Thursday, November 02, 2006

Social Education


I believe that kids have a definite social need. Sometimes as homeschoolers, we focus so heavily on the academic part of homeschooling that we leave little time or energy for cultivating our children's social skills. These social skills are just as important. Why is it important? A person who lacks social finesse as an adult will be hobbled in their business associations or career. They will probably have a hard time finding a wife/husband. They will lack the comfort and happiness that having a set of close friends brings. Many times I have met or observed someone who seems to have all the book smarts in the world but absolutely no social grace. It is almost painful to watch. As human beings we must come in contact with other people, and there are certain rules you have to know for getting along with others.
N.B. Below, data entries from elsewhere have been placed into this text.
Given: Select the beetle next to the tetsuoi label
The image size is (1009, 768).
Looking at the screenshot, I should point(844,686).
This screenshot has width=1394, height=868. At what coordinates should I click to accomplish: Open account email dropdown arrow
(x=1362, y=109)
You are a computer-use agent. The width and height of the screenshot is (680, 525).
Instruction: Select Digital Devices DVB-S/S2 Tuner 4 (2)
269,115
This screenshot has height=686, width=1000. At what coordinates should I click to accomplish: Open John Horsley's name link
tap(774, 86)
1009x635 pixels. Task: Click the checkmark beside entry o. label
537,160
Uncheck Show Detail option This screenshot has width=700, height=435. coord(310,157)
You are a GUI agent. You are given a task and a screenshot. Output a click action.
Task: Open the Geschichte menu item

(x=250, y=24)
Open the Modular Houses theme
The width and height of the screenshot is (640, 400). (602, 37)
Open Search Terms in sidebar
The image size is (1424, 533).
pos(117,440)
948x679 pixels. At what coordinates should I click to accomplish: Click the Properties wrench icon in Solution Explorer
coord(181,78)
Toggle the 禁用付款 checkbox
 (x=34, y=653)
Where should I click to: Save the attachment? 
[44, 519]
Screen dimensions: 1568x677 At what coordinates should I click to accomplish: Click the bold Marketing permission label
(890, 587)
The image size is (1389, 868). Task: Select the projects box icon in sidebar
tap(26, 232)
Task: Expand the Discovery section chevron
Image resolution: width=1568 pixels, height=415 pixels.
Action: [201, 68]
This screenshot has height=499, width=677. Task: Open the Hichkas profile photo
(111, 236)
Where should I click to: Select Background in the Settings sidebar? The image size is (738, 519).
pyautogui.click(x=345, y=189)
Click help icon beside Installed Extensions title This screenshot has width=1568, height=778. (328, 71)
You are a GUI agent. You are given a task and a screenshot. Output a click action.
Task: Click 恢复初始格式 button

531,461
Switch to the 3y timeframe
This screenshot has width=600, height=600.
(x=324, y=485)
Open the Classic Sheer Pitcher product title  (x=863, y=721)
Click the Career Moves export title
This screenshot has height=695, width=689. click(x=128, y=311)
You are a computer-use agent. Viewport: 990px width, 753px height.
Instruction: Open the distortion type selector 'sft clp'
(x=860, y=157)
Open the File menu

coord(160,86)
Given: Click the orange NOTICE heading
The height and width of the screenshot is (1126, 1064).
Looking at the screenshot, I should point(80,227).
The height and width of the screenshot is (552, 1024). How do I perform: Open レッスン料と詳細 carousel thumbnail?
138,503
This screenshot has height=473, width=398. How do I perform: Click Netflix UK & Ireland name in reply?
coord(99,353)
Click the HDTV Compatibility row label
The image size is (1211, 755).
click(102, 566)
As parents it is our responsibility to teach our children how to be successful social beings. The keys to opening the door to a satisfying social life are good manners.
In this day and age I think the word "manners" has become a synonym for stuffy, antiquated knowledge of which fork to use at a twelve course dinner. This is not what manners are. Manners are thinking about others and what would be the nicest for them. The absolute most important area in which to have manners is conversation. Talking with each other is the way we get to know each other. If you cannot speak to another person without offending or annoying or boring, you will not get very far in business, with friends, or even with family. For an intense study of manners in conversation, I would recommend reading a book on manners with a large section on conversation. Letitia Baldridges Guide to a Great Social Life is a good one, though out of print, I believe. For now just a couple of hints that I've learned the hard way:
First: Think before you speak! In some cases think three times before you speak. By doing this you will avoid embarrassing yourself or others by saying something stupid, unkind, insensitive, or too personal. Always think of the effect your words will have on the group or the person!
Second: A good conversationalist will be genuinely interested in the other person and ask questions about his/her interests. There will be give and take. Neither party should be doing all the talking.
Third: If you know that others in the room have different political or religious views, avoid these subjects. There are so many other topics of conversation that are interesting.

Start with these tips and teach your kids to do the same. You will be giving them a valuable asset.
We threw a last minute Halloween party for the kids on Halloween. We had about sixteen kids come! It is so good for kids to learn how to behave in social settings! Plan for socail activities with your kids. Budget your time for it. It's just as important as Math!